Tuesday, November 21, 2006

ya llegó el verano

sólo que aquí en verano hace frío. y en invierno hace calor. y yo, sin gorra, y con el pelo casi, casi rapado, me estoy muriendo de frío.

a menos de que por ahí encuentro a uno que me acobije.

eso.

Friday, November 17, 2006

hoy, mucho amor.

este poema me lo envió curro hace minutos. es de neruda y es lindo. www.neruda.uchile.cl/obra/obraversosdelcapitan11.html

Wednesday, November 15, 2006

La Maquila

i live in zona 2, which is near zona 1, the center of guatemala city. i am re-reading El señor presidente right now and all of the action takes place within a half-mile radius of the house.

four other people live in here, all boys. i sleep in an alcove off of the living room and i have a huge desk to pile all of my books on. i never use desks to work at, only to organize my books and papers. i work at the kitchen table, or on the coffee table.

i live with an ex-cop and a black belt, both of whom are also former priests, a very tall australian and a totally laid-back costa rican. and antonio, a displaced malagueño, who used to live in the maquila, but moved out for a woman. the woman didn´t work out and i suspect he´d rather be back with us. it´s a good set up, overall. and i kind of like being the only girl.

we also live with a bunch of cucarachas. but, as josé (the costa rican) says, "we´re like the buddhists, we respect all life." and since i´m also a cucaracha metida, of sorts, that´s ok. anyways, smashing cucarachas is gross, and insecticide is nastier.

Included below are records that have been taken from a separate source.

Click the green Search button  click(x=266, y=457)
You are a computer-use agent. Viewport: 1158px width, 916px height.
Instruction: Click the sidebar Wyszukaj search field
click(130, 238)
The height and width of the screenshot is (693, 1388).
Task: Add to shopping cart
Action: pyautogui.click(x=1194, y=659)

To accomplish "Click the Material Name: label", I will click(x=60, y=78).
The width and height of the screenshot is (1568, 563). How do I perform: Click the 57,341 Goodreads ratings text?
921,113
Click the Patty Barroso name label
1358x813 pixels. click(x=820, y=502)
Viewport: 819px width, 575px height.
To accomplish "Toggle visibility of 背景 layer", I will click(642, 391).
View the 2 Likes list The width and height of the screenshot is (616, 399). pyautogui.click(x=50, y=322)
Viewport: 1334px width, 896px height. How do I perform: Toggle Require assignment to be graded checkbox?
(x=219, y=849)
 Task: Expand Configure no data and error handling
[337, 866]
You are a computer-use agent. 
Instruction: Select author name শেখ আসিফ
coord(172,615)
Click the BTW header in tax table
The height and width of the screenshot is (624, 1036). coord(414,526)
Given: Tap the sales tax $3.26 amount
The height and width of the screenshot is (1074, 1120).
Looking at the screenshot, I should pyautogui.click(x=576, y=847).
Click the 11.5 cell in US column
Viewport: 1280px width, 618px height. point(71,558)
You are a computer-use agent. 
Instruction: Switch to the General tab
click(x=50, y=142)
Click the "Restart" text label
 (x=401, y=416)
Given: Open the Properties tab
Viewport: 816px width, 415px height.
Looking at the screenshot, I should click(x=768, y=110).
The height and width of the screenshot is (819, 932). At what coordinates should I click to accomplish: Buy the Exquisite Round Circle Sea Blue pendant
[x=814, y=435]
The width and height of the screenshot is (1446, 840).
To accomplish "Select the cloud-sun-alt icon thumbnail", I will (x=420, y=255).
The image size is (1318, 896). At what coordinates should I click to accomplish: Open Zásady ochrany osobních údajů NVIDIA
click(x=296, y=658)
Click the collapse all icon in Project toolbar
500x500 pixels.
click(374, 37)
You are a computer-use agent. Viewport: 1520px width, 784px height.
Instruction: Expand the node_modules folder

anyways, this entry is dedicated to the boys, who in the midst of about 21 empty gallo cans threatened to find my blog today and disseminate the address via gmail. a ver cuánto tardan...

Monday, November 13, 2006

VI Thesis on the Philosophy of History (Walter Benjamin)

“To articulate the past historically does not mean to recognize it “the way it really was” (Ranke). It means to seize hold of a memory as it flashes up at a moment of danger.”
Pesadillas

Saturday night I went to Antigua with one of my housemates. In a new Jetta, from the decaying centre of Guatemala City to the historic, and well-maintained, plaza of Antigua. We walked around the park at dark, and ate in a lovely restaurant that used to be a funeral parlor. My housemate’s grandfather was laid out there. On the drive back, cresting the hill that separates the old capital from the new, it rained, hard. The road was dark, and the tinted* windows made it seem darker. I felt safe, and dry, and warm, driving fast on the curves of the highway.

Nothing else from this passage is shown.